Render the records as a Markdown table, beginning at the line containing "This screenshot has width=1151, height=1328." and continuing through the end of the records, with blank lines omitted. Use the column headings "Row" for a running row number and "Entry" for the line itself, and leave out the pictures.

(Word and element location records)
::::
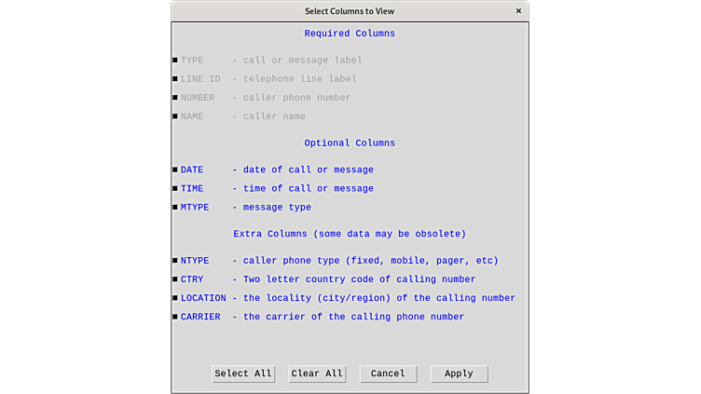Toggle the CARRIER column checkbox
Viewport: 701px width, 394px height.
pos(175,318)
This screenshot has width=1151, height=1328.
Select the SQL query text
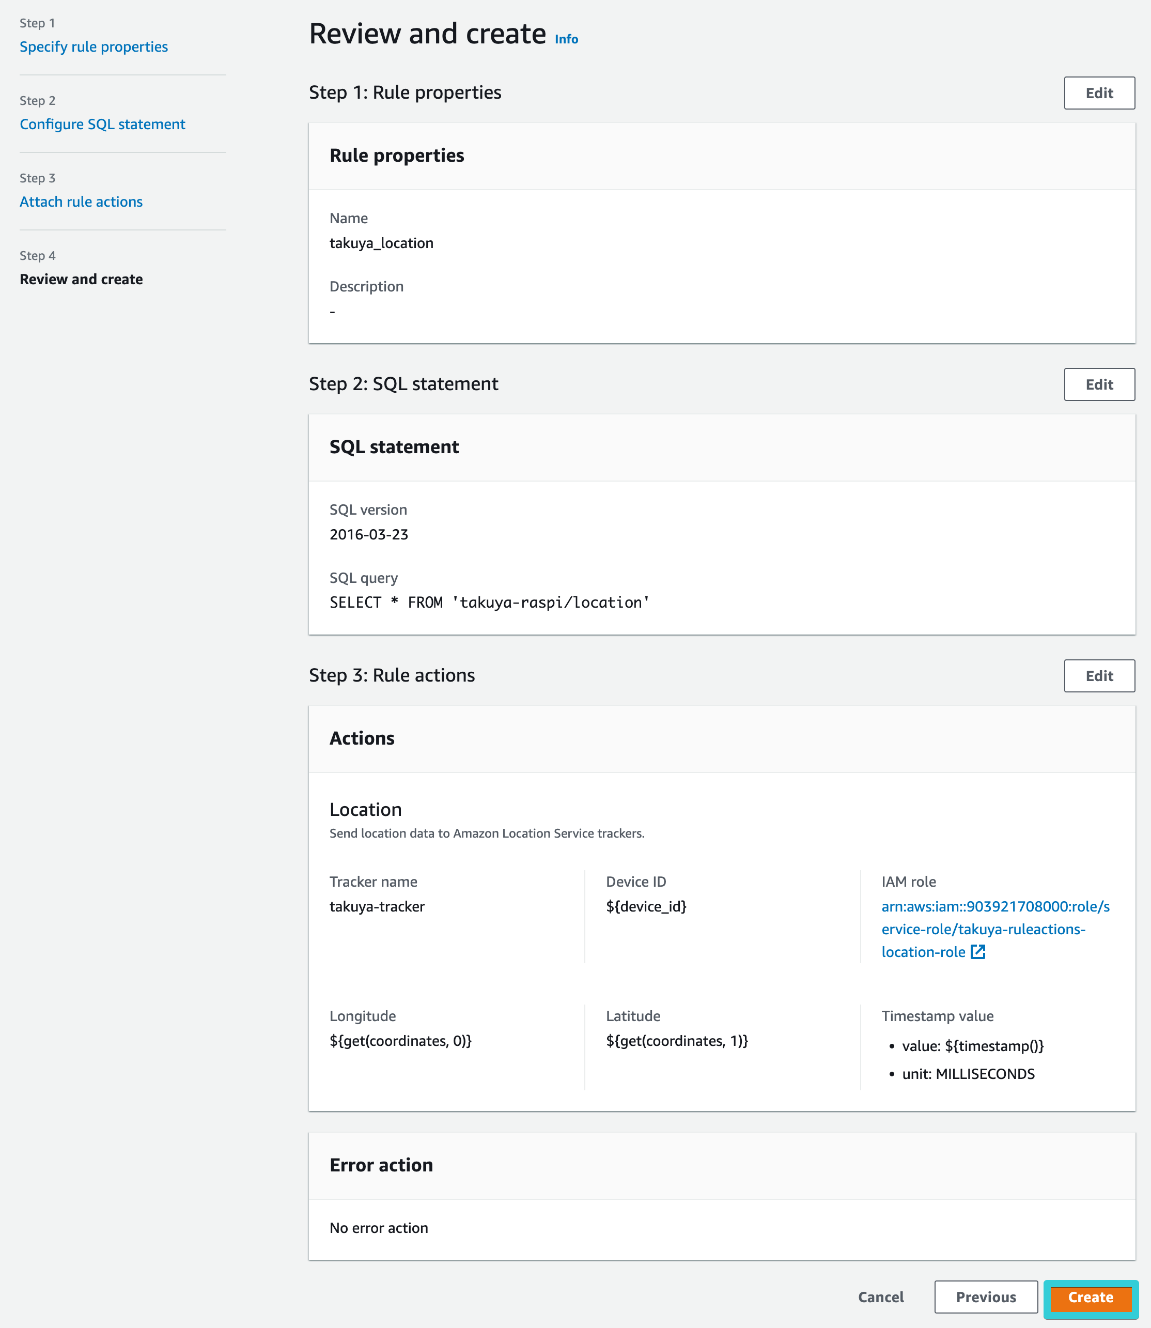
::::
#### Result for this task:
| Row | Entry |
|---|---|
| 1 | This screenshot has width=1151, height=1328. |
| 2 | Select the SQL query text |